Tendon problems in young people aged 20-30 and those in middle age (40-60) usually occur because of overuse, whether it is with a repeated activity in a sport, such as swinging a racket or club or throwing a ball, or through the repetitive physical nature of a job, such as a construction worker or someone on an assembly line.

Professor Vicenzino pointed-out that these problems are often difficult to manage with success and that “the condition was much more likely to return (64 percent) after corticosteroid injections than for a physiotherapy program of mobilisation with movements and exercise.

“In general, tendon problems should not be injected without first having had a trial of exercise, which should be given two to three months to take effect.”

What Is the Suggested Treatment?

“Two to three months,” you say. “Are you kidding? I have to get back to work next week and that golf outing is next month.”

Well, next week might be a little premature but, according to www.itendonitis.com, with proper rest and rehabilitation, the pain from the affected area such subside in about three weeks. While the pain might start to lessen, the tendon needs at least six weeks to “form the scar tissue needed to fully repair the affected area.” Scar tissue will continue to form after that time period, and could still be forming even a year after treatment has begun.

As stated above, tendon problems are tricky and often result in a recurrence of the injury. The key, according to www.identonitis.com, is patience. Nearly 90% of all relapses occur when the patient has not allowed the injury time to completely heal, rushing back to work or to the sports activity before the tendon is ready to resume normal activity.

Impatience is also a main reason people seek out corticosteroids. The slow, tried-and-true methods did not work quickly enough so a shot that seems to cure the malady is tried to speed-up the process. Yet, you can help yourself through the problem without having a doc stick a needle in your tissue.

Self-Help Tips

Stop

Whatever you are doing; throwing, swinging, working, stop. Do not continue the motion or you will find yourself in more serious trouble.

Rest

Yes, rest. That means no sneaking out to the courts or the links and, unfortunately, if the injury is work-related, you are going to have off the job for a recommended period of three weeks. Three weeks will not allow complete healing but it will be sufficient enough time to ease the pain associated with the problem.

Brace

You’ll want to brace the affected are to prevent further inflammation and strain, meaning a wrist brace, or an ankle brace, or a knee brace. If you don’t want to wear something cumbersome, a tight wrap would do.

Anti-Inflammatory Meds

During this resting phase, you’ll want to take something like Ibuprofen, or even a corticosteroid such as prednisone or something similar.

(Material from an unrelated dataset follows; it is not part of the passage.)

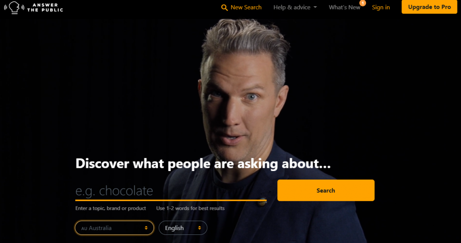The height and width of the screenshot is (243, 461).
Task: Click the AU country code in the country selector
Action: [x=84, y=228]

After three weeks, it will be time to re-evaluate how you are feeling. Are you still in pain? If so, it is recommended that you rest for another three weeks. If the pain is going away, you can start some further activity.

You can start with light resistance, whether it is through light weight training or resistance band workouts, along with stretching and some light movement. You can begin to get back to your normal activity, but don’t go gung-ho all at once. Use proper warm up and cool down methods before and after exercising.

Back to the Study

The University of Queensland study reviewed 2,672 patients with varying degrees of tendon problems to derive their conclusions. The Queensland study did not recommend any specific treatment options; the investigators saying they needed more time to study new methods or combinations of treatment, but Professor Vicenzio did make one recommendation clear.

“There is solid evidence that whatever passive treatment is used (such as injections, gene therapy, laser, mobilization with movements, etc.), it is likely to fail in the long term if exercise is not part of the management plan.”

So, before looking for that quick fix to get you back at it again make sure you have run the course of all available options, or you might find yourself on the shelf for longer than you had expected!